When I heard that Elvis Costello and The Roots, two of my favorite artists, were collaborating for a full album, I almost thought it was a hoax. I knew that Elvis had been a guest with the band on Late Night With Jimmy Fallon before, but the realistic probability of this album ever being made was almost laughably low. I’m so glad they defied such odds.
When it comes to new albums, I can be a tough customer. I will hear the first few songs on the latest release from a band I love and dismiss it as their same old shit, but this is well beyond the same old shit. On Wise Up Ghost, Elvis Costello and The Roots created the perfect balance of songwriting, soul, and hip hop and gave it a bone-chilling message that calls out everyone from American politicians and oil execs to would-be revolutionaries and the average music nerd downloading torrents.
Wise Up Ghost kicks off with “Walk Us Uptown,” which was released a few months before the album’s September 17th debut and sets the tone for the album with a dirty and dry key line that is as off-putting as it is inspiring. The song draws the listener in and exhibits a hint of deviousness that only increases your curiosity for what comes next.
Then the beat drops. As is the case with the rest of the album, ?uestlove and The Roots put their signature groove and soul down here to support Costello’s unique vocals. As with many of Elvis’ lyrics, it is hard to interpret exactly what he is saying. To me, though, “Walk Us Uptown” is a satirical play on our politicians and higher-ups leading the general population down a road of false liberty as they’ve done throughout history.
This song features one of my favorite lyrics on Wise Up Ghost. When Elvis says, “Keep a red flag flying, keep a blue flag as well, and a white flag in case it all goes to hell,” I believe he is saying that behind the stubborn and aggressive nature of our bipartisan government lies cowardice and failure.
This theme of “us against them” and a proposed revolution is very prevalent on this record. With songs like “Refuse To Be Saved” and the head-bobbingest track on the album, “Viceroy’s Row,” the message is clearly that history has gone in the favor of those with money and power.

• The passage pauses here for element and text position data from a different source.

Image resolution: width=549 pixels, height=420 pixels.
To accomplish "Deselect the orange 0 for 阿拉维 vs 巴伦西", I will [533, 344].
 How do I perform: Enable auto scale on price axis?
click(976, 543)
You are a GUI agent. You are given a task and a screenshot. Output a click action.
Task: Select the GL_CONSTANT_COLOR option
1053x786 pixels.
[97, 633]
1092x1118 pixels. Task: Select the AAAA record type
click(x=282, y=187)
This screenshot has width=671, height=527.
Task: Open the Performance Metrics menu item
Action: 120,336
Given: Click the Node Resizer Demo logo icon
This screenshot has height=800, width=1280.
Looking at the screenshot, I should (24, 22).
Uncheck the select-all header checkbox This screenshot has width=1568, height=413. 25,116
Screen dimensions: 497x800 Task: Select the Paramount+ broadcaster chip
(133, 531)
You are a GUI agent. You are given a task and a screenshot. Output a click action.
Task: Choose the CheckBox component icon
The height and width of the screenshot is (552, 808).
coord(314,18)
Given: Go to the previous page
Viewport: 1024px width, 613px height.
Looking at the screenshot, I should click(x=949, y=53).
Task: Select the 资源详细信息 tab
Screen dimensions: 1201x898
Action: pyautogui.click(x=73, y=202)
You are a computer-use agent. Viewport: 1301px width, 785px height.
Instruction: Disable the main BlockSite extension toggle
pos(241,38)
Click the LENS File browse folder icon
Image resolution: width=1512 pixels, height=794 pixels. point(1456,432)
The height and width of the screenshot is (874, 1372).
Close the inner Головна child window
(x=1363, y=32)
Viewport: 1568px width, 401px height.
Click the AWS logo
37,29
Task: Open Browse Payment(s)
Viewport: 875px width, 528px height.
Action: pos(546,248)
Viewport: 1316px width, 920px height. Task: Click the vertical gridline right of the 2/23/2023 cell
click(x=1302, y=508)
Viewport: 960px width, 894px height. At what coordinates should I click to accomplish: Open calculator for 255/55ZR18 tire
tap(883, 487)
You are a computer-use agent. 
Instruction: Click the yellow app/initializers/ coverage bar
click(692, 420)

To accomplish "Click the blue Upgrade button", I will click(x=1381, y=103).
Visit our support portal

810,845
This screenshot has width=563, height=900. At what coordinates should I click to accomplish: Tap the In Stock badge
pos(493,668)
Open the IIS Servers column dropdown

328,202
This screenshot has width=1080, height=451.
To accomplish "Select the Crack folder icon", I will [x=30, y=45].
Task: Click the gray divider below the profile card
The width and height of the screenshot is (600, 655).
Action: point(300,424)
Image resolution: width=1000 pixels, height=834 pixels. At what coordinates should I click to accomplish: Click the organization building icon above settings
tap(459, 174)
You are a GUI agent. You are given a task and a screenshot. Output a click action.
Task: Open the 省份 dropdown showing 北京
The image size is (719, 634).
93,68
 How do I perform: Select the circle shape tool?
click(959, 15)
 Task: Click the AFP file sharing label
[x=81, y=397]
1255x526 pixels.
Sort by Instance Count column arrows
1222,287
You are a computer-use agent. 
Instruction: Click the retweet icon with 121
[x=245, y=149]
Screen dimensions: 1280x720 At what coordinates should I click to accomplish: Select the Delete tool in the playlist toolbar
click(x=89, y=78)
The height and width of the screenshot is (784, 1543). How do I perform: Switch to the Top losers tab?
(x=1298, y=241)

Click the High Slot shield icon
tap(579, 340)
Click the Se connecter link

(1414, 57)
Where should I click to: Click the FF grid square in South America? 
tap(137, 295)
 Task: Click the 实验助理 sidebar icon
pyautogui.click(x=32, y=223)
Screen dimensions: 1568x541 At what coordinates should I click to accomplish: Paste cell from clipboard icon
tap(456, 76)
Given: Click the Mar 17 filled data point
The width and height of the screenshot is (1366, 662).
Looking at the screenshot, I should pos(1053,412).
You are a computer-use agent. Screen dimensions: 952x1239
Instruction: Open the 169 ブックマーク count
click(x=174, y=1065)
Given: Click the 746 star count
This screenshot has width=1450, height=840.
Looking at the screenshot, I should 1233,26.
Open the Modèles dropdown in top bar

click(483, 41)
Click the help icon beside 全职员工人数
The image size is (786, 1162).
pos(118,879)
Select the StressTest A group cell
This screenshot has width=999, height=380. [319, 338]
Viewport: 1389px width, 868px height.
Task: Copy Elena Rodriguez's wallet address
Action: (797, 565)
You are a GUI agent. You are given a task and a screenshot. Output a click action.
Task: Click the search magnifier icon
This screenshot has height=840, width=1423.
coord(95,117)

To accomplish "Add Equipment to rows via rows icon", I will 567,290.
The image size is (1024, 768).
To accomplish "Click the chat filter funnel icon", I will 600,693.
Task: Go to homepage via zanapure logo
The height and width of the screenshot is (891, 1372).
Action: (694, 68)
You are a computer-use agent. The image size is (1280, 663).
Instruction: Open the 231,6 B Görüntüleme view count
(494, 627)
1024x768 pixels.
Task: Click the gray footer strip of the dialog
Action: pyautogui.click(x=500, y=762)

While these are incredibly successful musicians who aren’t strapped for cash, given their position and strong presence in the current musical limelight, I genuinely appreciate their speaking up for those lower on the totem pole with such truth and eloquence.
Wise Up Ghost includes several references to a coming wartime and revolution. The phrase “she’s pulling out the pin” is used on a few songs, suggesting something big ahead in our future, with the pulled pin of a grenade being the first action that is taken in a revolution that is more than a social fad, but something genuine that affects an entire culture. This album calls for that change.
The true soul and artistic integrity found on this album are unmatched, and releasing the album on Blue Note Records (among names like Coletrane, Hancock, and Shorter) didn’t hurt its legitimacy. The musicianship and message call back to albums like Marvin Gaye’s What’s Going On, where the instrumentation is stunning and the message is more than powerful: it is socially and politically important.
If you are a fan of Elvis Costello, The Roots, soul, hip hop, politics, or music with meaning, I can’t recommend this album enough. It really struck a chord with me from the moment I heard it. I didn’t think I could respect these artists more than I already did, but Wise Up Ghost exceeds the high expectations I had for this collaboration.